Editorial: Volkswagen’s Deception

The EPA must be strengthened to prevent similar lies coming from the automotive industry in the future.
Editorial: Volkswagen’s Deception
Although the Volkswagen case has surprised many, it is just one on a long list of similar frauds.
Foto: BBC/Getty

The scandal regarding Volkswagen’s fraudulent disclosure of its vehicles’ fuel consumption and their emissions in order to evade established pollution limits reminds us that attitudes of this sort within the automotive industry are all too common. The company is lying to consumers who believe they are buying something they are not.

This is why EPA (Environmental Protection Agency) regulations must be changed.

The German automaker programmed its diesel-fueled vehicles to recognize when they were being tested and to emit less polluting gas during trials than during everyday use. A small research group at the West Virginia University discovered the flaw by chance – which involved 11 million vehicles around the world, – and reported their findings to the EPA.

Although the Volkswagen case has surprised many, it is just one on a long list of similar frauds performed by the U.S. automotive industry.
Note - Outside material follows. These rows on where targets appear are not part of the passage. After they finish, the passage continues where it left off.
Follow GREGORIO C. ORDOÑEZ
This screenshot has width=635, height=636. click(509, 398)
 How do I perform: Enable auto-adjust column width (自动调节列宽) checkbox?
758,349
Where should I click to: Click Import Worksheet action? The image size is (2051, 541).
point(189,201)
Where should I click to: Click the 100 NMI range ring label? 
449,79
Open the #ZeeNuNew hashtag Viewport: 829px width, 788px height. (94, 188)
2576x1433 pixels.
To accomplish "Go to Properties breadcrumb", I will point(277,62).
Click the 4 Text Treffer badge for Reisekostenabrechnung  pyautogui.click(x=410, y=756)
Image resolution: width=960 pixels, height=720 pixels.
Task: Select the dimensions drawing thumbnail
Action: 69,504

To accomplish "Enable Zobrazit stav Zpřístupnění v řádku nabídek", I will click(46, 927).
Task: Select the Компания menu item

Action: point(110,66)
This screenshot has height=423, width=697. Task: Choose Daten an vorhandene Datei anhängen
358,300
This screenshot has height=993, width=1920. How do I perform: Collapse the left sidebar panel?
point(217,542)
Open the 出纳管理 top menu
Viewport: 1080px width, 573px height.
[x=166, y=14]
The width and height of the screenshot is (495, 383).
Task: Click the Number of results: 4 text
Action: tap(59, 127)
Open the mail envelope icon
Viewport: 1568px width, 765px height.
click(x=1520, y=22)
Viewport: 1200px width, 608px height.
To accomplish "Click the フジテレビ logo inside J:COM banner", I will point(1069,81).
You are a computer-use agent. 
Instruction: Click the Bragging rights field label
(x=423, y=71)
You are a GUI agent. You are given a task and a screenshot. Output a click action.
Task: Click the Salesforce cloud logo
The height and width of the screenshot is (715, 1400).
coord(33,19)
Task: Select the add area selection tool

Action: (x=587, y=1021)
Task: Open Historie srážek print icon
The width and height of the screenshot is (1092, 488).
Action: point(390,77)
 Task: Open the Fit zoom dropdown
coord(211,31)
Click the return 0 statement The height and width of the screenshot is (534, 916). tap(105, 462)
Between 1972 – when the EPA fined Ford Motor Company for lying about its emissions – and today, Chrysler, General Motors, Hyundai and Kia have been punished for similar deceptions to the one devised by Volkswagen.

In 2013, Consumer Reports found that 55% of hybrid cars and 28% of turbos burned more fuel than the EPA had originally reported. In other cases, negligence or a company’s lies have resulted in the death of drivers and passengers.

There are ways to prevent this. The EPA has announced that they will change their tests to replicate real-life driving conditions and avoid car computers to put out false data. It is also necessary to ban auto companies from performing the tests themselves. Finally, it is important that the executives who orchestrate such frauds are taken to court. Currently, they are exempt from all responsibility under U.S. law; only the company can be fined.

The EPA should also be present at the industry’s laboratories to guarantee compliance with the rules. However, the agency’s budget is being cut by Congress, who sees regulations as a threat to the private sector. Meanwhile, if no oversight exists, this fraud on consumers will continue.